* **Work instructions**:
If an entry below contains an image, drop the image and retype the rest exactly.

* **Data for this task**:
◇ ◇ ◇ ◇ ◇ ◇ ◇
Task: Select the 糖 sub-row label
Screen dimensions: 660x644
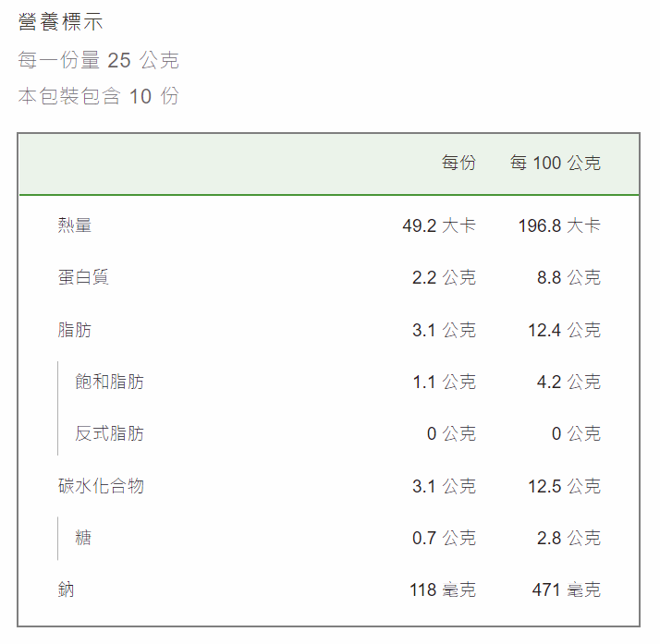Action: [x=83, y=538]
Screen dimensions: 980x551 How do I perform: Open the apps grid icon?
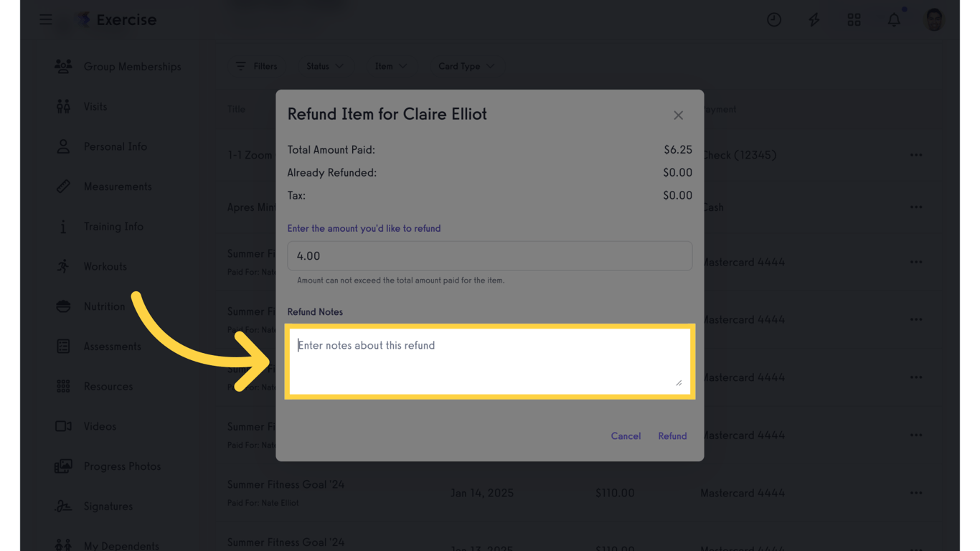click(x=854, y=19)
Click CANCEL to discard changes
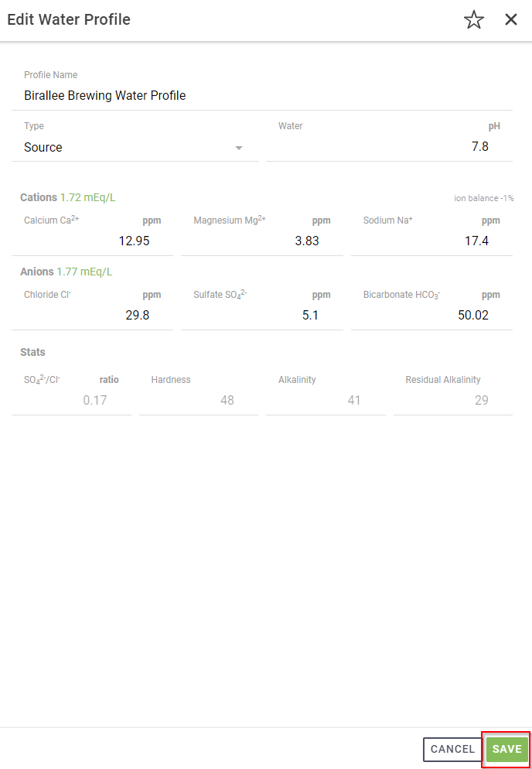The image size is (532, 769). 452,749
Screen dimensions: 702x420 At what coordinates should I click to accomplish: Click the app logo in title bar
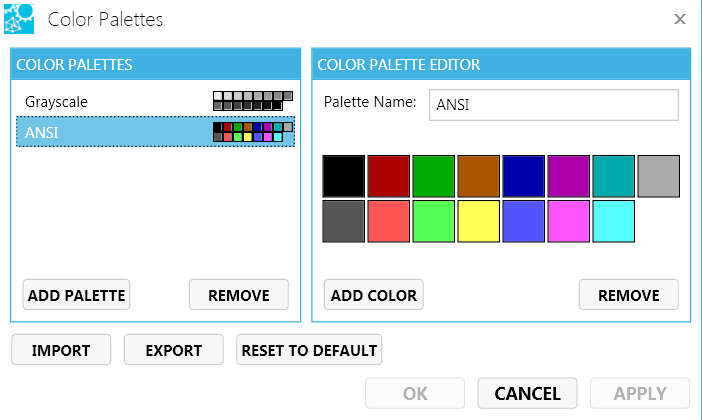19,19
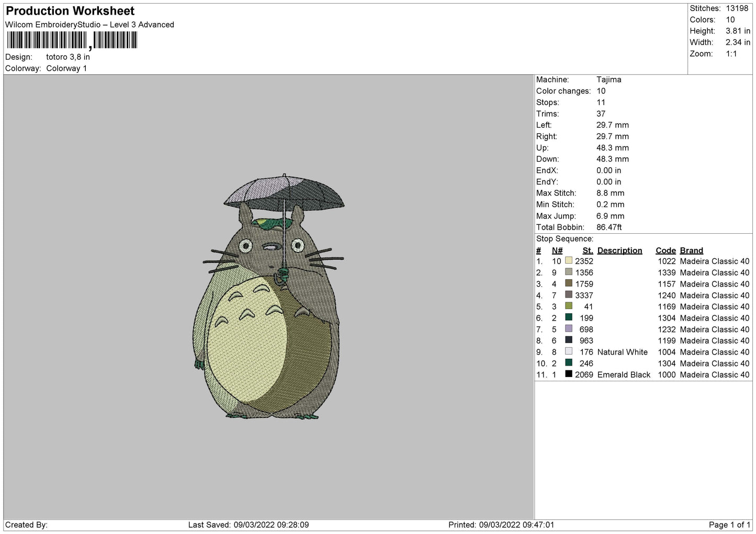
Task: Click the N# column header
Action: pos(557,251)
◇ ◇ ◇ ◇ ◇ ◇ ◇
* **Exercise solution**:
Task: Select the 糖 sub-row label
Screen dimensions: 660x644
Action: [x=83, y=538]
Screen dimensions: 980x551 How do I perform: Open the apps grid icon?
click(x=854, y=19)
Click CANCEL to discard changes
The image size is (532, 769). 452,749
Screen dimensions: 702x420 At what coordinates should I click to accomplish: Click the app logo in title bar
19,19
Task: Click the N# column header
Action: pos(557,251)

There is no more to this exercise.